● **What is expected**
Using the material below, print the line that contains "Go to Portfolio", the line that contains "Expand the Download Only mode dropdown", and every line in between, exactly and nothing else.
################
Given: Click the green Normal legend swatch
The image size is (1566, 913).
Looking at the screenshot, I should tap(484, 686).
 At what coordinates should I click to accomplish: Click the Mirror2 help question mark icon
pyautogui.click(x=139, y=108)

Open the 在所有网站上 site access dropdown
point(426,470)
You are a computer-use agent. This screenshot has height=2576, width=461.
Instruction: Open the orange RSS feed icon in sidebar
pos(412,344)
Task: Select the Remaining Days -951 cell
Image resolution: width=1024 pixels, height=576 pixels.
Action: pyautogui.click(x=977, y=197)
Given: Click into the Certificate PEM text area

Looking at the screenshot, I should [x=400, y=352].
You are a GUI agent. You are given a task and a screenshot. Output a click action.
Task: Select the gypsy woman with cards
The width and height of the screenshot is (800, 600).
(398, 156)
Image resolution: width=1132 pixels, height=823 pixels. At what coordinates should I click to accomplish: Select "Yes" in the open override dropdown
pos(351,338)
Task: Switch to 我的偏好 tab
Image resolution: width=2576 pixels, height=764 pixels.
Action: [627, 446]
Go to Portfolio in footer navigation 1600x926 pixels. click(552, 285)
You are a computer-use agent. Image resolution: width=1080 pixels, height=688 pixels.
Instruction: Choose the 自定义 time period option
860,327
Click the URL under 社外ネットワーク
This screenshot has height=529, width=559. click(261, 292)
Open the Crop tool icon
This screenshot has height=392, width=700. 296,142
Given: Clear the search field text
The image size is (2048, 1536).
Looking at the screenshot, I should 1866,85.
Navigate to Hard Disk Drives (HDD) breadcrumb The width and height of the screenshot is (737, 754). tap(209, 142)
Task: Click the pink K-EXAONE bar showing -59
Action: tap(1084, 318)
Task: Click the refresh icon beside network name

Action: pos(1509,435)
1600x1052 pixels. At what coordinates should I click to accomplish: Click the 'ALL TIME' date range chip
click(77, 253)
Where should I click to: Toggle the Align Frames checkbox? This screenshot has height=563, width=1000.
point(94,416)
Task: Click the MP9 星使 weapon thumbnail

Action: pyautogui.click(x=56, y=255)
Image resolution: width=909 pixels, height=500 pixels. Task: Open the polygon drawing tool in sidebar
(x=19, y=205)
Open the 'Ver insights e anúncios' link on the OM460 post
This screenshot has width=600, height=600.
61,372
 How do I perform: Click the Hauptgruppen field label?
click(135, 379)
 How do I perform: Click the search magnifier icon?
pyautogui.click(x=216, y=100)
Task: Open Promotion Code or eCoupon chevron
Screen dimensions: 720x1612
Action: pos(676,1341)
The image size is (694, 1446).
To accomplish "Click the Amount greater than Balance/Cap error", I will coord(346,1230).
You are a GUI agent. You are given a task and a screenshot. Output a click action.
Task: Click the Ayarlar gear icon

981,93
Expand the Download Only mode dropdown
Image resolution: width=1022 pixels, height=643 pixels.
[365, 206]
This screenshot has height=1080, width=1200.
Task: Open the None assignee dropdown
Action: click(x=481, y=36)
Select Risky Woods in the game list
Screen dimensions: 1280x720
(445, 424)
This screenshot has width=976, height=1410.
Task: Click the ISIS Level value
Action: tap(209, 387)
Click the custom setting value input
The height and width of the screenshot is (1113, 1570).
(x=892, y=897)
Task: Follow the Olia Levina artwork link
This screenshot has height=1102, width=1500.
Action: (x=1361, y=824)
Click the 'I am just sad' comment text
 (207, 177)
################
● **The answer**
Go to Portfolio in footer navigation 1600x926 pixels. click(552, 285)
You are a computer-use agent. Image resolution: width=1080 pixels, height=688 pixels.
Instruction: Choose the 自定义 time period option
860,327
Click the URL under 社外ネットワーク
This screenshot has height=529, width=559. click(261, 292)
Open the Crop tool icon
This screenshot has height=392, width=700. 296,142
Given: Clear the search field text
The image size is (2048, 1536).
Looking at the screenshot, I should 1866,85.
Navigate to Hard Disk Drives (HDD) breadcrumb The width and height of the screenshot is (737, 754). tap(209, 142)
Task: Click the pink K-EXAONE bar showing -59
Action: tap(1084, 318)
Task: Click the refresh icon beside network name

Action: pos(1509,435)
1600x1052 pixels. At what coordinates should I click to accomplish: Click the 'ALL TIME' date range chip
click(77, 253)
Where should I click to: Toggle the Align Frames checkbox? This screenshot has height=563, width=1000.
point(94,416)
Task: Click the MP9 星使 weapon thumbnail

Action: pyautogui.click(x=56, y=255)
Image resolution: width=909 pixels, height=500 pixels. Task: Open the polygon drawing tool in sidebar
(x=19, y=205)
Open the 'Ver insights e anúncios' link on the OM460 post
This screenshot has width=600, height=600.
61,372
 How do I perform: Click the Hauptgruppen field label?
click(135, 379)
 How do I perform: Click the search magnifier icon?
pyautogui.click(x=216, y=100)
Task: Open Promotion Code or eCoupon chevron
Screen dimensions: 720x1612
Action: pos(676,1341)
The image size is (694, 1446).
To accomplish "Click the Amount greater than Balance/Cap error", I will coord(346,1230).
You are a GUI agent. You are given a task and a screenshot. Output a click action.
Task: Click the Ayarlar gear icon

981,93
Expand the Download Only mode dropdown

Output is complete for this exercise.